敗戦間もない頃の一学生青柳志郎の話。巷はまだまだ戦禍の跡も生々しく学生の中には父母を戦争で失った者も多い。米軍の占領下であり、朝鮮戦争が起こり日本で物品の補充や兵器の修理がおこなわれている。大学の自治会ではそういうことに反対のビラを撒き、「占領目的阻害行為」で逮捕される者もでてくる。志郎もビラ撒きを手伝ったりする一人だが、メーデーで死者が出るに及んで考えに変化が出てくる。

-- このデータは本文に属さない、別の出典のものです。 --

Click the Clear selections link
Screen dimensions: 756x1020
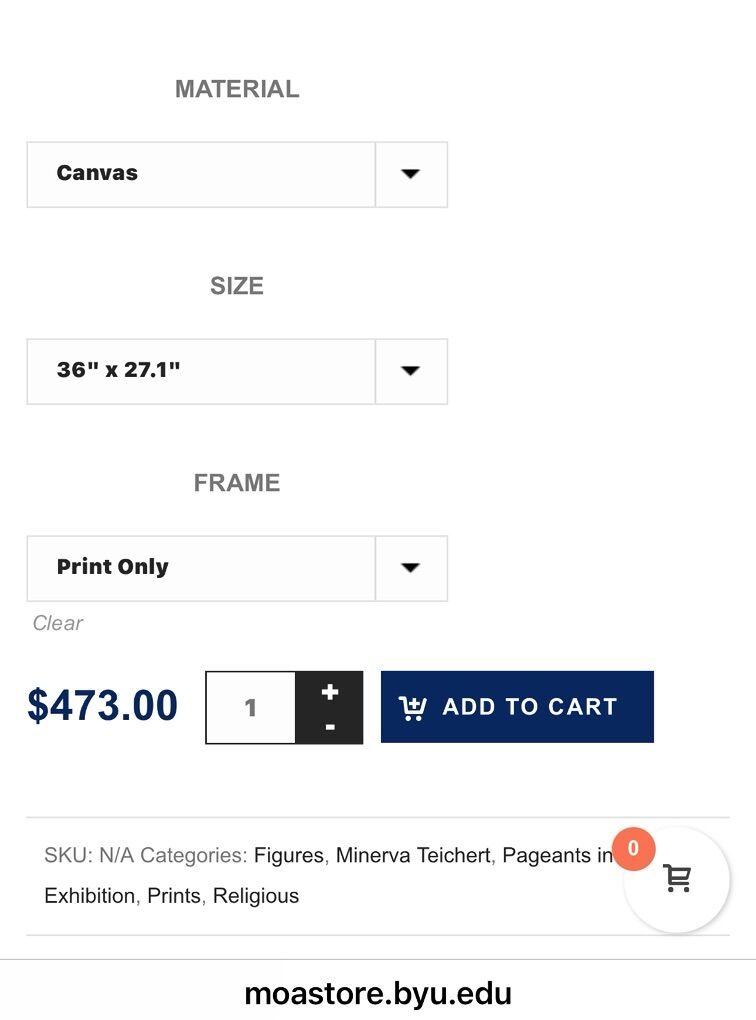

「自分のような神経の脆弱な者が加わってゆく世界ではない」
とも思い、暫く大学を休んだりもする。だが
「文学者や哲学者は人を殺すことに加担しない。そういう根本原理を研究するために文学部はある。」
先輩のそういう言葉に励まされ勉学を続けるが、在学中の自治会活動が障害になり就職はうまくいかなかった。他の学科に再入学をした彼は、教師を目指しながら小説を書き始める。そして、初めての小説を読んでもらった知り合いのつてで女学校の講師になるところで、この話は終わる。
九の小編からなる志郎の成長物語だが、どの章にも実に気持ちのいい善意の人が出てくる。悪辣な人間は一人もいない。誰もが深い戦争の傷を身の内に抱きながらも前向きである。志郎はそういう人達に感化されながら真っ正直に生きていこうとする。
何だろう。こういう美しい人間関係は時代のせいなんだろうか。それとも筆者自身の資質のせいなのか。ともかく気持ちのいい爽やかな読後感であった。